PREVIEW Donna the Buffalo Where: G.A.R. Hall, 1785 Main Street, Peninsula.
Opener: Bess Greenberg.
Tickets: Sold out.

CLEVELAND, Ohio – Tara Nevins was tired.

She and her Donna the Buffalo band mates had just landed back home in New York after doing five days in Jamaica with Dark Star Orchestra and Los Lobos, playing for sold-out crowds.

Yeah, poor thing. Jamaica in the wintertime.

But you gotta realize, the groove-heavy folk rockers, who’ve also got a little country and even zydeco and jug band in their sound, basically have been on the road since 1989.

Their next stop in Ohio will be at Peninsula’s historic G.A.R. Hall, one of the most beautiful and unique concert venues in this area, as part of the venue’s “Voices in the Valley” program. Expect to see a lot of “The Herd,” the band’s uber loyal fan base, in the quaint confines of the town.

“We do have a great following – a well-oiled machine,” said Nevins in a telephone interview while leaving the airport in New York City and headed to the band’s “new” bus.
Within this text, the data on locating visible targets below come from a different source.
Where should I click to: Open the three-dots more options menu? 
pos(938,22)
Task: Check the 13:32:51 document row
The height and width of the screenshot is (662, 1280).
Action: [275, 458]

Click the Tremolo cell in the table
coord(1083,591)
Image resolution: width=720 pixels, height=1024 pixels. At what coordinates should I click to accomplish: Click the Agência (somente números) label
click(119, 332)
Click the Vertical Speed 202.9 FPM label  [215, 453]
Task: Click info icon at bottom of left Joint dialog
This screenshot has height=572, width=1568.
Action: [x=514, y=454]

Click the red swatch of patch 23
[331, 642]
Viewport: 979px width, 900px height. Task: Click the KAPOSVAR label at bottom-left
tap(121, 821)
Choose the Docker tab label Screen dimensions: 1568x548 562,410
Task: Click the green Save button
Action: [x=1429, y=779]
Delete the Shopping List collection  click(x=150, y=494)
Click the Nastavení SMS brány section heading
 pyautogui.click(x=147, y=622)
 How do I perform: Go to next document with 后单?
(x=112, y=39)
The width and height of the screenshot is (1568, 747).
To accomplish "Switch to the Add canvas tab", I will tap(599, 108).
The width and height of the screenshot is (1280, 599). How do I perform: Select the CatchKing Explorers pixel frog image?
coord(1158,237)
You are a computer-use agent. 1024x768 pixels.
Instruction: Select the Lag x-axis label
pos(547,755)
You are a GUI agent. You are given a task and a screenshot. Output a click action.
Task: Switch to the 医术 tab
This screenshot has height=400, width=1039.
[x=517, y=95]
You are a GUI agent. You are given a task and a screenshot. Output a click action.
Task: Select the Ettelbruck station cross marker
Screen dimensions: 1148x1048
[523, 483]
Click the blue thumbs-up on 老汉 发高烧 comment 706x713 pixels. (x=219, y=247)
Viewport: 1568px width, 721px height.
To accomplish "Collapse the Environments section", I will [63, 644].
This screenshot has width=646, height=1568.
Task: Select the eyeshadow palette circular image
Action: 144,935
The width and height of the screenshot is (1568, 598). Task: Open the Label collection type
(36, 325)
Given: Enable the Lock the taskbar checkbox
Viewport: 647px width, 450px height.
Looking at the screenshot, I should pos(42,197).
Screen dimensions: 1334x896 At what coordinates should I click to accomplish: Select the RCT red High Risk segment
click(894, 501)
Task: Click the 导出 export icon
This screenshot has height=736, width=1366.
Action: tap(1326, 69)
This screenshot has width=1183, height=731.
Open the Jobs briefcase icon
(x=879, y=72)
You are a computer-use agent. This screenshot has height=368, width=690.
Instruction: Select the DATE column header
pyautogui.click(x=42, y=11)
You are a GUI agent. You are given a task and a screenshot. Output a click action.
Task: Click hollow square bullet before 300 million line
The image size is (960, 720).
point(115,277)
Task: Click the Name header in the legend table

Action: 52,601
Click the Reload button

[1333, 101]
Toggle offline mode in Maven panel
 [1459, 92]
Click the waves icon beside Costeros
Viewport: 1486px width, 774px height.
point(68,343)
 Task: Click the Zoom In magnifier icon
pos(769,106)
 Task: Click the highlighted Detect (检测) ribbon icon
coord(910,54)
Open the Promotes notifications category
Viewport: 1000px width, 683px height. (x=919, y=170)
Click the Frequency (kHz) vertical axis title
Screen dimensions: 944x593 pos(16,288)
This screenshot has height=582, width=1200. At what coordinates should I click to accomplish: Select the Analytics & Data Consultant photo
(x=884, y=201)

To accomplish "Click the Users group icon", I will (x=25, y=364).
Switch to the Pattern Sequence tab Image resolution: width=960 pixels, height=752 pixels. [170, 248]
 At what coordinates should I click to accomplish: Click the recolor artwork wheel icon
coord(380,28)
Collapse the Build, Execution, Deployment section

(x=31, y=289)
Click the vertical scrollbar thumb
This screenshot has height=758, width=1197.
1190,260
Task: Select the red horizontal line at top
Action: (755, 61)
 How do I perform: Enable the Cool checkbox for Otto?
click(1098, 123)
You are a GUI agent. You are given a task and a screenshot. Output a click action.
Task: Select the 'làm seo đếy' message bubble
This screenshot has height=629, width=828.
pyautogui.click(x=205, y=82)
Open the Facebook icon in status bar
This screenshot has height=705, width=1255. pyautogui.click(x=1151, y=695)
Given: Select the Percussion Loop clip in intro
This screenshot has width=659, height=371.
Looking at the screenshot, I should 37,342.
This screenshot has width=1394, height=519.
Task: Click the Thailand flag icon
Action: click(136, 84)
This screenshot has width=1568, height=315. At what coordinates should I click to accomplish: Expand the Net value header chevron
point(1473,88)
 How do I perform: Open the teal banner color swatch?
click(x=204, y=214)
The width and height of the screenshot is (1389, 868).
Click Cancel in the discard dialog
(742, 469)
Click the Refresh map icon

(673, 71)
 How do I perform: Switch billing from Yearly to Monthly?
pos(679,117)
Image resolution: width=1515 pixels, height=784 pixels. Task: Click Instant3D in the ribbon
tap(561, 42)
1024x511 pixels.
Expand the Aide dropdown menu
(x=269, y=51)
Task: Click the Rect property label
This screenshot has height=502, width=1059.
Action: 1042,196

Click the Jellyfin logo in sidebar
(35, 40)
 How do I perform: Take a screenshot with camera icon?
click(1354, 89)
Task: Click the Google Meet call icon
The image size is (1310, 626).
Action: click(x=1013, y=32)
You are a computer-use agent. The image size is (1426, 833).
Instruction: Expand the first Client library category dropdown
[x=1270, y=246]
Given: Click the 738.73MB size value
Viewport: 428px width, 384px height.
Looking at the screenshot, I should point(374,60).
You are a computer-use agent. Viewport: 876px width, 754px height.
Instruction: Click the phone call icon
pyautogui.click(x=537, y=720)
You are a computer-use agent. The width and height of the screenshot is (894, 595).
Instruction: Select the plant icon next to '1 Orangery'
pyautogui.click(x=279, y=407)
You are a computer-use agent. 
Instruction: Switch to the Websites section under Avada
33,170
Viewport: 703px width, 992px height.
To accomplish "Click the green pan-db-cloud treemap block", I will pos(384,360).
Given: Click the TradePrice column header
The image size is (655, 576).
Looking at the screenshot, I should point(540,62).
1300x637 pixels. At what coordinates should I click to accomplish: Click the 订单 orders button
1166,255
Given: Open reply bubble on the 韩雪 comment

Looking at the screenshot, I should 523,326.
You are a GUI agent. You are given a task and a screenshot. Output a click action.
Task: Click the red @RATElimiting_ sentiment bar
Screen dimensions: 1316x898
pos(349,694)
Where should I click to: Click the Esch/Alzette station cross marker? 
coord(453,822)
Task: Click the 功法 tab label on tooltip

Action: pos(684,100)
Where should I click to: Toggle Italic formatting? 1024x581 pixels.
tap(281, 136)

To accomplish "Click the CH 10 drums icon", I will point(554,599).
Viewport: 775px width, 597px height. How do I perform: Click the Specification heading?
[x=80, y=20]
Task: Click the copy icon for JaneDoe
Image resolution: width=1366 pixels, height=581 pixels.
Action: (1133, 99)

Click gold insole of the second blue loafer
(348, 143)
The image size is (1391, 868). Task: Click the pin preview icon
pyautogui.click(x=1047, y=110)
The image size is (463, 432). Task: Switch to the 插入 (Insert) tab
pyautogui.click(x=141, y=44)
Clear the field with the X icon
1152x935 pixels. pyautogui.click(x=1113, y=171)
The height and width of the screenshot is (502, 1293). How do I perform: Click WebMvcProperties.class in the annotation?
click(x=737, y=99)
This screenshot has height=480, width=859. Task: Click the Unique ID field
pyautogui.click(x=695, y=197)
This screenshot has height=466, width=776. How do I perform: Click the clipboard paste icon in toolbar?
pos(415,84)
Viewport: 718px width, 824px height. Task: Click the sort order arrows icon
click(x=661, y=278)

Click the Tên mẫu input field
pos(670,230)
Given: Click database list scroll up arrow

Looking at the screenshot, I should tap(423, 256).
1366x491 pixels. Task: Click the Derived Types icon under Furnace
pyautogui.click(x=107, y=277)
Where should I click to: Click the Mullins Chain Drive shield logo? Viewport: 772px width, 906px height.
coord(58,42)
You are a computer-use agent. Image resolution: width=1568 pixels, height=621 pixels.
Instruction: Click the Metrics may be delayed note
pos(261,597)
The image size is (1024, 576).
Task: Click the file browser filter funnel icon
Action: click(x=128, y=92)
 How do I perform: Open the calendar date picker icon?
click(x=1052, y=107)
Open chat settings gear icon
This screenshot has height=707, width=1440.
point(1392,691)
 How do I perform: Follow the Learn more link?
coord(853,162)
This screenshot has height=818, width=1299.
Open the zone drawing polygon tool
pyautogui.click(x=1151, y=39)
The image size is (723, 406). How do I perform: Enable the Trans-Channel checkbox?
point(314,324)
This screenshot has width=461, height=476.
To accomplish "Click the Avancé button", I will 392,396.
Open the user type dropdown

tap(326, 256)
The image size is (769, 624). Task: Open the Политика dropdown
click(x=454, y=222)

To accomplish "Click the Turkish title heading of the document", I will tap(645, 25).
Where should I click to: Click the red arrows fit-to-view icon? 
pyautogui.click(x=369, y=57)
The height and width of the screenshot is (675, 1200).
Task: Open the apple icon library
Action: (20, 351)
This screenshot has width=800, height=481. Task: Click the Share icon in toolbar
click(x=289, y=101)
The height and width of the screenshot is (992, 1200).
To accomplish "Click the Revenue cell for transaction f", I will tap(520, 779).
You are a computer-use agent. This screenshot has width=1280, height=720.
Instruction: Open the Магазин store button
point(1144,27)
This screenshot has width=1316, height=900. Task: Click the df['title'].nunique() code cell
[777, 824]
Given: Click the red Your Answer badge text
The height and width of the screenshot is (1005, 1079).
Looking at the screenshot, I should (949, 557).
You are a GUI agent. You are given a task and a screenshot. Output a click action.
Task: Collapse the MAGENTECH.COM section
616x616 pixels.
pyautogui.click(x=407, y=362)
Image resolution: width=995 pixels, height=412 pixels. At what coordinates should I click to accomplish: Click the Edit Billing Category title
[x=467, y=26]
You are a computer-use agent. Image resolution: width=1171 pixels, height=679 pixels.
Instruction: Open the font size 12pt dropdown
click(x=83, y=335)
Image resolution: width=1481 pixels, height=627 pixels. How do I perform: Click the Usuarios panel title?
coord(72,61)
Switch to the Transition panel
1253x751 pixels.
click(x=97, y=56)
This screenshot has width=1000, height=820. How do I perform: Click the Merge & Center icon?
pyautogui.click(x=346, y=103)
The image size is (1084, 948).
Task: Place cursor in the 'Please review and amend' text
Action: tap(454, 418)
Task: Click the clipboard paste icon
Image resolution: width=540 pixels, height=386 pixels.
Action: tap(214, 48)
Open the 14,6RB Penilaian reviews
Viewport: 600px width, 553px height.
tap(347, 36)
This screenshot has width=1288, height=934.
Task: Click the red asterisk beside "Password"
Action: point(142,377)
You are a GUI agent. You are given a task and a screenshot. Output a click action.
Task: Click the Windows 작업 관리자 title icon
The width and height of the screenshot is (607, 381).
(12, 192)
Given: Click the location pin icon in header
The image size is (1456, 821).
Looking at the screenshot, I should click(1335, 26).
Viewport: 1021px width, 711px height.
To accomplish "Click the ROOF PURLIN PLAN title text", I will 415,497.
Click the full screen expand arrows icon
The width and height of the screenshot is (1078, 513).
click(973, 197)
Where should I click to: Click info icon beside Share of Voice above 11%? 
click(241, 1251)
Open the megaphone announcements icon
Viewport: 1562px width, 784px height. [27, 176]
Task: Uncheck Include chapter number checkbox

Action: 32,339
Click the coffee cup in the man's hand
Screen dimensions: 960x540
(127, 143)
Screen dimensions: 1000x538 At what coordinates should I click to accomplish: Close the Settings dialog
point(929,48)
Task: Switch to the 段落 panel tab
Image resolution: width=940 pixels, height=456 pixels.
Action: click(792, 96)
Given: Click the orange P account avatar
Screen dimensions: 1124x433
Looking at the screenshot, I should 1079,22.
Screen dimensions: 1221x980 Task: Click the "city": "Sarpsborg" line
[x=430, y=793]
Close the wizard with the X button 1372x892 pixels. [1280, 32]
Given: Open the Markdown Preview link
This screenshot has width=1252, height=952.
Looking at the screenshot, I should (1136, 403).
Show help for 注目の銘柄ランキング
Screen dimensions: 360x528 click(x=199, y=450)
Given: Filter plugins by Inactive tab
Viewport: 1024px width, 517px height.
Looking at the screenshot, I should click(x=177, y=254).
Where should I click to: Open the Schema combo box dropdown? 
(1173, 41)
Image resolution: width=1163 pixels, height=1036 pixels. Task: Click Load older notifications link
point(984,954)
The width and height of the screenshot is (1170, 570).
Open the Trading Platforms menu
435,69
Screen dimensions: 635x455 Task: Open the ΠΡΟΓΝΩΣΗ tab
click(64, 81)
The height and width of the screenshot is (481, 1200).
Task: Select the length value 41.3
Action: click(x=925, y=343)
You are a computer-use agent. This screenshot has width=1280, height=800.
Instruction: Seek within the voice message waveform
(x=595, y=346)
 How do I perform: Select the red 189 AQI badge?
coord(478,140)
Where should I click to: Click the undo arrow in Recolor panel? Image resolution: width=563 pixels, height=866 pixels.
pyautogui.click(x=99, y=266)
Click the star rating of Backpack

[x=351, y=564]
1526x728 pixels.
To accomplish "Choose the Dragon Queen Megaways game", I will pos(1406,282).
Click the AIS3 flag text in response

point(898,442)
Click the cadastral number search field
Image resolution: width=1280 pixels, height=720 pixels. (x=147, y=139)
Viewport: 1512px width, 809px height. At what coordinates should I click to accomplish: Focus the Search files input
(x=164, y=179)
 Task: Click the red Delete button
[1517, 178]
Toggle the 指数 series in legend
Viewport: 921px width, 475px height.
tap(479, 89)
“We just did a go-fund-me on Facebook [for the bus] and raised almost $90,000,” she said. “That was so encouraging and felt pretty good after doing this for so long o be able to buy a new bus.”

Nevins has toured – in what you might loosely call her “down time” — with former Grateful Dead drummer Bill Kreutzmann, and there are those who see similarities in the two bands, with the Deadheads and the Herd. She herself laughs at the comparison.

“A lot of people who like us who did follow the Dead, and they follow Dark Star Orchestra and usually like us, too,” she said. “But we don’t attract the crowds like the Dead did.”

Nevins and fellow lead singer Jeb Puryear are the primary songwriters for the band, and in that time-honored folkie tradition, they believe in using their music to promote unity and love for your fellow man . . . or woman.

“Working on That,” a song off the latest album, “Tonight, Tomorrow and Yesterday,” pretty much acknowledges where we are as a species, and where we hope to go:

Yeah, we’re working on that, we’re working on that
No matter the shade of your skin or the shape of your hat
We’re working on that, we’re working on that
Until peace, love and justice covers the map

She acknowledged that music – especially music like that of Donna the Buffalo – can be a life ring in troubled political times like these. And, asked about the recent reaction to statements by Meryl Streep and others in the entertainment industry, she discounts those who call for actors to shut up and act or musicians to just shut up and sing.

“That’s silly and it’s ridiculous,” Nevins said. “We live in a place where freedom of speech is guaranteed.

“Second of all, music has a way of reaching people that typical conversation and everyday rhetoric does not,” she said. “Sometimes, the heavy message of a song can reach people in a profound way [because] music has a way of finding its way into your cells.”

That’s one reason the band has been able to survive so long, and through a few lineup changes, with the exception of Puryear and Nevins.

“Time flies,” she said, laughing. “Loving what we do and having the Herd keeps us going.”

Plus that new bus!

“It’s a beautiful bus,” Nevins gushed. “It’s multicolored on the outside: gold, green and maroon – Mardi Gras colors. On the inside, it’s beautiful, with lots of reconstruction and wood floors and beautiful new curtains.”

And best of all for a tired Nevins, nice, comfortable beds.